◆ Task item: Rewrite these lines with "Find the location of a particular element" changed to "Find where a particular element is" wherever it occurs, leaving everything else unchanged.

◆ Material provided:
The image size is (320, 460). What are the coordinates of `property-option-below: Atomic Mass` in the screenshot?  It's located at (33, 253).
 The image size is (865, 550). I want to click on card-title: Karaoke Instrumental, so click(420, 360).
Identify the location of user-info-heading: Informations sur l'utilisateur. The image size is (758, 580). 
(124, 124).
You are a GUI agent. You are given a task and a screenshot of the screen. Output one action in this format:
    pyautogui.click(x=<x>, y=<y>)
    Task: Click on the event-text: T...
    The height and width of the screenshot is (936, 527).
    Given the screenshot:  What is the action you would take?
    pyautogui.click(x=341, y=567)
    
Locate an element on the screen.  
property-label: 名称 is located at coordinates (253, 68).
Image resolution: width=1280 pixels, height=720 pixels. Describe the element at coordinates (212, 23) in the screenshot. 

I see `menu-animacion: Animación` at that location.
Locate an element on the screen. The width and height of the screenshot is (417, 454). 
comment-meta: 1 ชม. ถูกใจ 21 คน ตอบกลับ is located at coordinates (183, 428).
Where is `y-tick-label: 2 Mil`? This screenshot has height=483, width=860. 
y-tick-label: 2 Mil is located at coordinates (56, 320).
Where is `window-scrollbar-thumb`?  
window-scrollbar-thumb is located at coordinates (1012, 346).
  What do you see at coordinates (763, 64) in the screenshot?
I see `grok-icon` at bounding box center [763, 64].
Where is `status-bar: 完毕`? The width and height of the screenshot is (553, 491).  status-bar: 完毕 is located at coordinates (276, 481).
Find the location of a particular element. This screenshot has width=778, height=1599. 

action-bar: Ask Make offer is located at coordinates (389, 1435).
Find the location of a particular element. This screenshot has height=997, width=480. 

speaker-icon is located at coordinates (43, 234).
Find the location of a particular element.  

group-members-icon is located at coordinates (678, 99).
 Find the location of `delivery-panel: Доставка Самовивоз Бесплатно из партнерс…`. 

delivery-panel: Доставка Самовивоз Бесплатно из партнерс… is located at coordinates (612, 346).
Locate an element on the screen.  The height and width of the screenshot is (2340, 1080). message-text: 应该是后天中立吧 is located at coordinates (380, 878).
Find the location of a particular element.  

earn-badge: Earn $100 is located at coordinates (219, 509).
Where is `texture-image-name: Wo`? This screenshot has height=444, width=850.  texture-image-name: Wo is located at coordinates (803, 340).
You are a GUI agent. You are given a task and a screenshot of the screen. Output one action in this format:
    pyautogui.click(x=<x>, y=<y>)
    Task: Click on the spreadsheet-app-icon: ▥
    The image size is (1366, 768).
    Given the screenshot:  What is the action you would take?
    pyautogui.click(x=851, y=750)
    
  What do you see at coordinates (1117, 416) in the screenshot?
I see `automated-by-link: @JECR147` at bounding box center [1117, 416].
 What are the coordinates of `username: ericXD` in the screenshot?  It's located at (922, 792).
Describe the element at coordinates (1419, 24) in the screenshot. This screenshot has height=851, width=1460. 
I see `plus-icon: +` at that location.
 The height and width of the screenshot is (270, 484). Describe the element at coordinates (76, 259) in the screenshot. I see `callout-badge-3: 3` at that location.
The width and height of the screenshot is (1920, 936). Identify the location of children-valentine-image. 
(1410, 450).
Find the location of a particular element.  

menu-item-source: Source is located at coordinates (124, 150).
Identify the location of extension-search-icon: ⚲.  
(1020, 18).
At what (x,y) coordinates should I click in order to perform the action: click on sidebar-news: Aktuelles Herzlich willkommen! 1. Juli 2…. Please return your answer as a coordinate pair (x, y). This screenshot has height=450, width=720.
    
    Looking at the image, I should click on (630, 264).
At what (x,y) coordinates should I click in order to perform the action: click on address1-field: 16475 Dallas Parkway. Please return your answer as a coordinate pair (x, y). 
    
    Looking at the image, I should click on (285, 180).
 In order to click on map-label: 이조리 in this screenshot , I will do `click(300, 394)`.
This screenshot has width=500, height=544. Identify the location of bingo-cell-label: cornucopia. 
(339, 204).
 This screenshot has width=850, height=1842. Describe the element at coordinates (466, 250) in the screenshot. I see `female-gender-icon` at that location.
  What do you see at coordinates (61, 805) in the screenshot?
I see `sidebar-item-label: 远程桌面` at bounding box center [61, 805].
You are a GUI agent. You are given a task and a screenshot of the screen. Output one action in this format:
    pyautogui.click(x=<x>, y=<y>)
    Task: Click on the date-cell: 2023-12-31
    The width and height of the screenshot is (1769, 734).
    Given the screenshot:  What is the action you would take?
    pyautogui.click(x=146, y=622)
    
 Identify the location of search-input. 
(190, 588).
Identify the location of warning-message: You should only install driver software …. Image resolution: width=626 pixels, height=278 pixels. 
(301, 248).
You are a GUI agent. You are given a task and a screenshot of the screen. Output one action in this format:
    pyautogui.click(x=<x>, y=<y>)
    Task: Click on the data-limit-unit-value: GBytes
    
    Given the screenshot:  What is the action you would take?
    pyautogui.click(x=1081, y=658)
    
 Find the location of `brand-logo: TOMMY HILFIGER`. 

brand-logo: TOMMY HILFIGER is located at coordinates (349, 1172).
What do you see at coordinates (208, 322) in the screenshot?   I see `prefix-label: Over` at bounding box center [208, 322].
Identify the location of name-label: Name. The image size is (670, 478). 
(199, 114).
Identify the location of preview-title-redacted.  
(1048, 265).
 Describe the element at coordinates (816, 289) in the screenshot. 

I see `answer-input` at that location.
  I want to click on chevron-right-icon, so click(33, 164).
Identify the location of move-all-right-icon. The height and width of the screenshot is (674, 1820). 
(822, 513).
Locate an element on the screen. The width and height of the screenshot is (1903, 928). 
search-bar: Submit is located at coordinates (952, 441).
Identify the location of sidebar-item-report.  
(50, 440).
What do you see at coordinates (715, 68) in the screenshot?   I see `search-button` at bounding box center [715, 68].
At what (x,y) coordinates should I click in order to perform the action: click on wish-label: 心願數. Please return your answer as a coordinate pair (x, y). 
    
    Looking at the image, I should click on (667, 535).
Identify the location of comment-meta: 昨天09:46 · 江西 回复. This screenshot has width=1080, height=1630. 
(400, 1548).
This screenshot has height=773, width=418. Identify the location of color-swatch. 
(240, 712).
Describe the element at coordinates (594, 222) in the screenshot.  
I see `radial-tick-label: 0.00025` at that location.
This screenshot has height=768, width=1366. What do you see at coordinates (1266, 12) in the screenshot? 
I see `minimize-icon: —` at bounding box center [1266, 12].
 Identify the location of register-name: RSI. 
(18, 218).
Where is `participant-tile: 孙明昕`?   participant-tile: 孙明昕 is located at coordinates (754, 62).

◆ Solution:
The image size is (320, 460). What are the coordinates of `property-option-below: Atomic Mass` in the screenshot?  It's located at (33, 253).
 The image size is (865, 550). I want to click on card-title: Karaoke Instrumental, so click(420, 360).
Identify the location of user-info-heading: Informations sur l'utilisateur. The image size is (758, 580). 
(124, 124).
You are a GUI agent. You are given a task and a screenshot of the screen. Output one action in this format:
    pyautogui.click(x=<x>, y=<y>)
    Task: Click on the event-text: T...
    The height and width of the screenshot is (936, 527).
    Given the screenshot:  What is the action you would take?
    pyautogui.click(x=341, y=567)
    
Locate an element on the screen.  
property-label: 名称 is located at coordinates (253, 68).
Image resolution: width=1280 pixels, height=720 pixels. Describe the element at coordinates (212, 23) in the screenshot. 

I see `menu-animacion: Animación` at that location.
Locate an element on the screen. The width and height of the screenshot is (417, 454). 
comment-meta: 1 ชม. ถูกใจ 21 คน ตอบกลับ is located at coordinates (183, 428).
Where is `y-tick-label: 2 Mil`? This screenshot has height=483, width=860. 
y-tick-label: 2 Mil is located at coordinates (56, 320).
Where is `window-scrollbar-thumb`?  
window-scrollbar-thumb is located at coordinates (1012, 346).
  What do you see at coordinates (763, 64) in the screenshot?
I see `grok-icon` at bounding box center [763, 64].
Where is `status-bar: 完毕`? The width and height of the screenshot is (553, 491).  status-bar: 完毕 is located at coordinates (276, 481).
Find where a particular element is. This screenshot has width=778, height=1599. 

action-bar: Ask Make offer is located at coordinates (389, 1435).
Find where a particular element is. This screenshot has height=997, width=480. 

speaker-icon is located at coordinates (43, 234).
Find where a particular element is.  

group-members-icon is located at coordinates (678, 99).
 Find the location of `delivery-panel: Доставка Самовивоз Бесплатно из партнерс…`. 

delivery-panel: Доставка Самовивоз Бесплатно из партнерс… is located at coordinates (612, 346).
Locate an element on the screen.  The height and width of the screenshot is (2340, 1080). message-text: 应该是后天中立吧 is located at coordinates (380, 878).
Find where a particular element is.  

earn-badge: Earn $100 is located at coordinates (219, 509).
Where is `texture-image-name: Wo`? This screenshot has height=444, width=850.  texture-image-name: Wo is located at coordinates (803, 340).
You are a GUI agent. You are given a task and a screenshot of the screen. Output one action in this format:
    pyautogui.click(x=<x>, y=<y>)
    Task: Click on the spreadsheet-app-icon: ▥
    The image size is (1366, 768).
    Given the screenshot:  What is the action you would take?
    pyautogui.click(x=851, y=750)
    
  What do you see at coordinates (1117, 416) in the screenshot?
I see `automated-by-link: @JECR147` at bounding box center [1117, 416].
 What are the coordinates of `username: ericXD` in the screenshot?  It's located at (922, 792).
Describe the element at coordinates (1419, 24) in the screenshot. This screenshot has height=851, width=1460. 
I see `plus-icon: +` at that location.
 The height and width of the screenshot is (270, 484). Describe the element at coordinates (76, 259) in the screenshot. I see `callout-badge-3: 3` at that location.
The width and height of the screenshot is (1920, 936). Identify the location of children-valentine-image. 
(1410, 450).
Find where a particular element is.  

menu-item-source: Source is located at coordinates (124, 150).
Identify the location of extension-search-icon: ⚲.  
(1020, 18).
At what (x,y) coordinates should I click in order to perform the action: click on sidebar-news: Aktuelles Herzlich willkommen! 1. Juli 2…. Please return your answer as a coordinate pair (x, y). This screenshot has height=450, width=720.
    
    Looking at the image, I should click on (630, 264).
At what (x,y) coordinates should I click in order to perform the action: click on address1-field: 16475 Dallas Parkway. Please return your answer as a coordinate pair (x, y). 
    
    Looking at the image, I should click on (285, 180).
 In order to click on map-label: 이조리 in this screenshot , I will do `click(300, 394)`.
This screenshot has width=500, height=544. Identify the location of bingo-cell-label: cornucopia. 
(339, 204).
 This screenshot has width=850, height=1842. Describe the element at coordinates (466, 250) in the screenshot. I see `female-gender-icon` at that location.
  What do you see at coordinates (61, 805) in the screenshot?
I see `sidebar-item-label: 远程桌面` at bounding box center [61, 805].
You are a GUI agent. You are given a task and a screenshot of the screen. Output one action in this format:
    pyautogui.click(x=<x>, y=<y>)
    Task: Click on the date-cell: 2023-12-31
    The width and height of the screenshot is (1769, 734).
    Given the screenshot:  What is the action you would take?
    pyautogui.click(x=146, y=622)
    
 Identify the location of search-input. 
(190, 588).
Identify the location of warning-message: You should only install driver software …. Image resolution: width=626 pixels, height=278 pixels. 
(301, 248).
You are a GUI agent. You are given a task and a screenshot of the screen. Output one action in this format:
    pyautogui.click(x=<x>, y=<y>)
    Task: Click on the data-limit-unit-value: GBytes
    
    Given the screenshot:  What is the action you would take?
    pyautogui.click(x=1081, y=658)
    
 Find the location of `brand-logo: TOMMY HILFIGER`. 

brand-logo: TOMMY HILFIGER is located at coordinates (349, 1172).
What do you see at coordinates (208, 322) in the screenshot?   I see `prefix-label: Over` at bounding box center [208, 322].
Identify the location of name-label: Name. The image size is (670, 478). 
(199, 114).
Identify the location of preview-title-redacted.  
(1048, 265).
 Describe the element at coordinates (816, 289) in the screenshot. 

I see `answer-input` at that location.
  I want to click on chevron-right-icon, so click(33, 164).
Identify the location of move-all-right-icon. The height and width of the screenshot is (674, 1820). 
(822, 513).
Locate an element on the screen. The width and height of the screenshot is (1903, 928). 
search-bar: Submit is located at coordinates (952, 441).
Identify the location of sidebar-item-report.  
(50, 440).
What do you see at coordinates (715, 68) in the screenshot?   I see `search-button` at bounding box center [715, 68].
At what (x,y) coordinates should I click in order to perform the action: click on wish-label: 心願數. Please return your answer as a coordinate pair (x, y). 
    
    Looking at the image, I should click on (667, 535).
Identify the location of comment-meta: 昨天09:46 · 江西 回复. This screenshot has width=1080, height=1630. 
(400, 1548).
This screenshot has height=773, width=418. Identify the location of color-swatch. 
(240, 712).
Describe the element at coordinates (594, 222) in the screenshot.  
I see `radial-tick-label: 0.00025` at that location.
This screenshot has height=768, width=1366. What do you see at coordinates (1266, 12) in the screenshot? 
I see `minimize-icon: —` at bounding box center [1266, 12].
 Identify the location of register-name: RSI. 
(18, 218).
Where is `participant-tile: 孙明昕`?   participant-tile: 孙明昕 is located at coordinates (754, 62).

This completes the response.